This is a journal of my vegetable gardens. Skippy was my first dog and he thought the garden was his, even though I did all the work. Now Suzie and Charley follow in his footsteps. We're located near Boston (USDA zone 6A). I have a community plot, a backyard vegetable garden, fruit trees, berry bushes, chickens, and bees. I use sustainable organic methods and do my best to grow all of my family's vegetables myself.

Tuesday, September 01, 2009

garden update

- I picked 4 ears of BEAUTIFUL popcorn. I am so happy with these!!!
- I have harvested 2 little pumpkins and 3 big butternut squash so far.
- My two giant pumpkins both look bigger than the 11 pounder I grew last year. They are just starting to show a little orange.
- My flowers are brightening up the garden very nicely now: big purple zinnias, an ornamental bean (I have forgotten the name) and bright marigolds.
- Lots of eggplant!
- Time to make pesto ASAP.
- And time to make tomato sauce. Vines are very heavy with fruits!

Not so good news
- Several savoy cabbages have rotten before ripening. Maybe a stem problem. I had too many anyway, but wish I knew what it was.
- Powdery mildew is quickly killing the squashes and pumpkin vines.
- A few worms in the tips of some of the popcorn ears, but I just cut the tips off.
- The squirrel have found my Sungold cherry tomatoes. He's small - plenty to share.
- My tomato vines are starting to break where they have looped over the top rail and started to grow hanging town.


Blogger Kelly said...

Thats too bad about the tomato vines, do you think they will repair and thicken?

September 01, 2009 4:04 PM

Blogger PainChaud said...

There is always some loss in the garden but it sounds ike you had a good harvest =)

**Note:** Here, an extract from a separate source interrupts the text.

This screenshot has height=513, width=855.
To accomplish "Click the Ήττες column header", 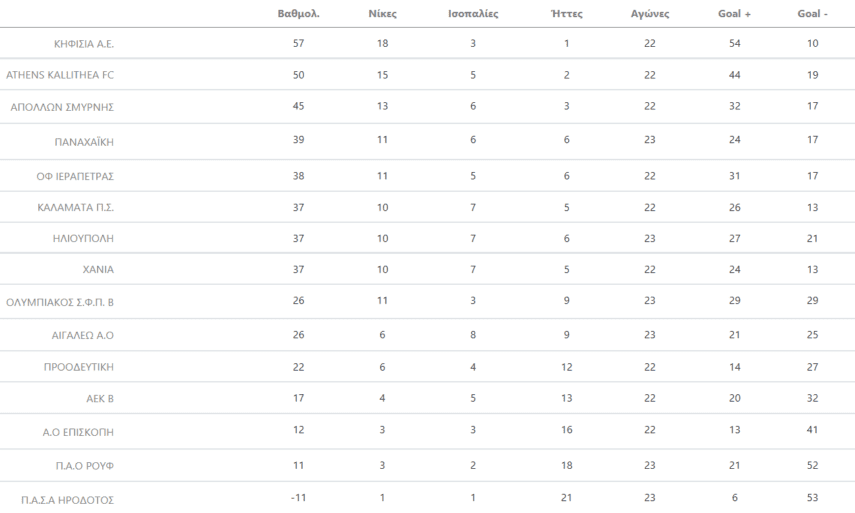I will point(566,14).
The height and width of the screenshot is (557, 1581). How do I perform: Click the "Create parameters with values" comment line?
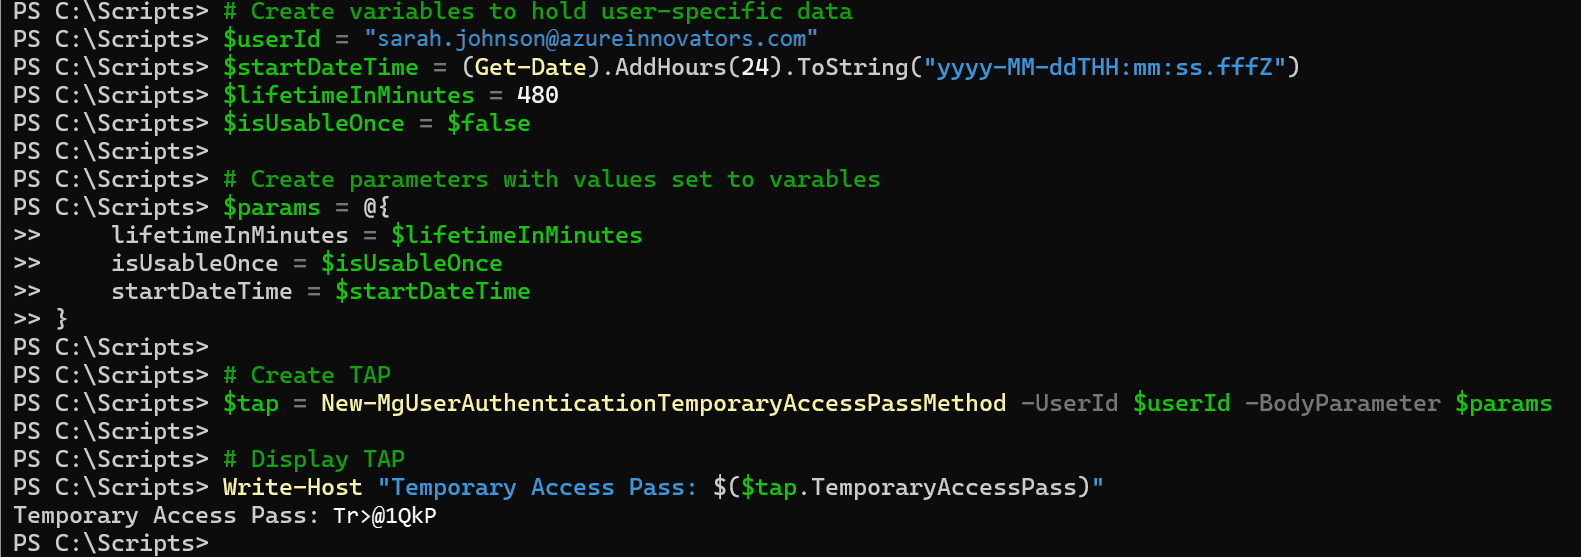(552, 179)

September 01, 2009 8:00 PM

Blogger Melissa said...

i lost my cucumbers and probably my zucchini (haven't given up quite yet) to powdery mildew. it's been pretty rainy in michigan lately.

September 01, 2009 9:17 PM

Anonymous Lexa said...

Amazingly, no powdery mildew in Oregon yet. Our nights have remained above 50 so far. The great thing about gardening is while there are always things that didn't go your way, there are also always things that went as well or better than you had hoped.And in gardening, there is always next year!

September 01, 2009 11:12 PM

Anonymous Marian(LondonUK) said...

Hi there. Pumpkins on the lottie useless, I tried the 3 sisters method, beans and corn great, squash not. Sad as I love squash. We also have the powdery mildew on Courgettes so after wondering what to do with them all, they are not setting fruit properly and coming to a quick end. At last the large tomatoes are ripening, so scoffing them and making sauce to freeze for pasta later in the year. General discussion among the old fork leaners on the Allotment site at the weekend was that some things, e.g. beans are finishing early by as much as a month. Summer weather strange again this year.
Marian (LondonUK)

September 02, 2009 3:30 AM

Blogger pjkobulnicky said...

Winter squash and pumpkins were interesting for me. The ones I planted from seed are doing so-so. The ones that volunteered from my compost did fantastically. But now I am wondering if they will keep well since they ripened much too early. I was hoping for a late Sept. ripening rather than an an early August.

September 02, 2009 2:28 PM

Blogger kathy said...

I'm wondering about my August squash and pumpkins too.

Last year my August pumpkin rotted fast - in a couple couple weeks. But later ones kept well. I figure I'll turn my 2 pumpkins already harvested into pumpkin bread soon. Or freeze grated pumpkin.

September 02, 2009 7:03 PM

Blogger Karen Anne said...

My tomatoes when they have broken stems really do not seem to mind much, and go on producing anyway.